A World Bank report released in September 2012 described a financial gap of almost $400 million. In an interview with the Associated Press, Palestinian Prime Minister Salam Fayyad said the Authority is on the “verge of being completely incapacitated.”

This use of 'leverage’ is largely acknowledged by the rest of the world, and even condemned by the US and Europe. Yet Israel has used it countless times to manipulate certain events. When questioned about the policy it indirectly recognizes its usage, and claims they are reacting to Palestinian unilateral actions, deemed illegal under the Oslo Accords, so it cannot be blamed for acting unilaterally in retaliation.

It is more than likely that Israel will continue to withhold the tax money despite releasing the NIS 350 million collected in December.  Aside from becoming an easy bargaining tool for Israel to use, it also bolsters the narrative that the Israeli government is helping the Palestinian Authority when it does release the money. 

The bitter paradox is that Israel’s 'puppeteer-ing’ policies have caused the Palestinian Authority’s massive debts and become their main source of stability and financing in one devious move.
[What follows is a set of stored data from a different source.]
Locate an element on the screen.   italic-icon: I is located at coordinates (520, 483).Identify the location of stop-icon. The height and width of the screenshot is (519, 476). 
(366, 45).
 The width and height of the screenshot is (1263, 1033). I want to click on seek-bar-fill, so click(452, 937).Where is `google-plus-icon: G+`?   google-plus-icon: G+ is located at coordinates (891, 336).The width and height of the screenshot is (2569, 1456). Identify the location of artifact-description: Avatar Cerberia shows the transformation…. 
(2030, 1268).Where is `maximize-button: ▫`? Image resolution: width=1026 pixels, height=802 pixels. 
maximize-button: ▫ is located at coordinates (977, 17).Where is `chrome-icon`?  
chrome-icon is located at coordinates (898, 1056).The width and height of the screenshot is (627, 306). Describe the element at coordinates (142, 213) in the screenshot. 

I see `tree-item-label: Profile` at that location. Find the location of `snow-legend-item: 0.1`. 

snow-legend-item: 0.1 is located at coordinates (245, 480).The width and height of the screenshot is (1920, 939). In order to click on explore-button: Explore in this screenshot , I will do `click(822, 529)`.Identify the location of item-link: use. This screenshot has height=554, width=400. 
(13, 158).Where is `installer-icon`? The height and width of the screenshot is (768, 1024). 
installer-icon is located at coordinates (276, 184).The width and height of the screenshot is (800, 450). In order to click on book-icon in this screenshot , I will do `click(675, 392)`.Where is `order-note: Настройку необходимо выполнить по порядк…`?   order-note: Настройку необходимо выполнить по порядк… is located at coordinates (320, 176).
There is hope that the renewed pressure on Israel in recent months will force the state to release Palestinian funds.  The on-going government forming debacle in the Israeli Knesset is Netanyahu’s highest priority, but the strong possibility that center-left parties would be heavily involved in the government could allow a more favourable atmosphere for Palestinian Authority negotiators. US President Obama’s visit in two weeks, although extremely unlikely to develop into anything remotely resembling a 'peace talk’, could pick up a few political gains for the Authority, perhaps by including the money release.

However, Israel has a history of fighting harder when it has its back up against a wall. It will likely use the tax money as leverage against the international community and Obama, bargaining for more cooperation and less pressure in exchange for releasing the Palestinian money. What’s more, none of the parties in the potential new government showed any real desire to bring up the 'Palestinian-issue’, let alone push to release leverage money, during the January elections. 

Any attempt at obtaining the tax money without being coerced into Israel’s control will end up fruitless. Should Fatah and Hamas reconciliation efforts continue, it is hard to see a reason why Israel will want to release more funds, and could use the money to manipulate or impede these efforts. 

As the political state lumbers on, the situation on the ground will continue to deteriorate. Everyday Palestinian workers and their families face yet another attack on their livelihood and can do little in the face of the myriad of power that controls their lives.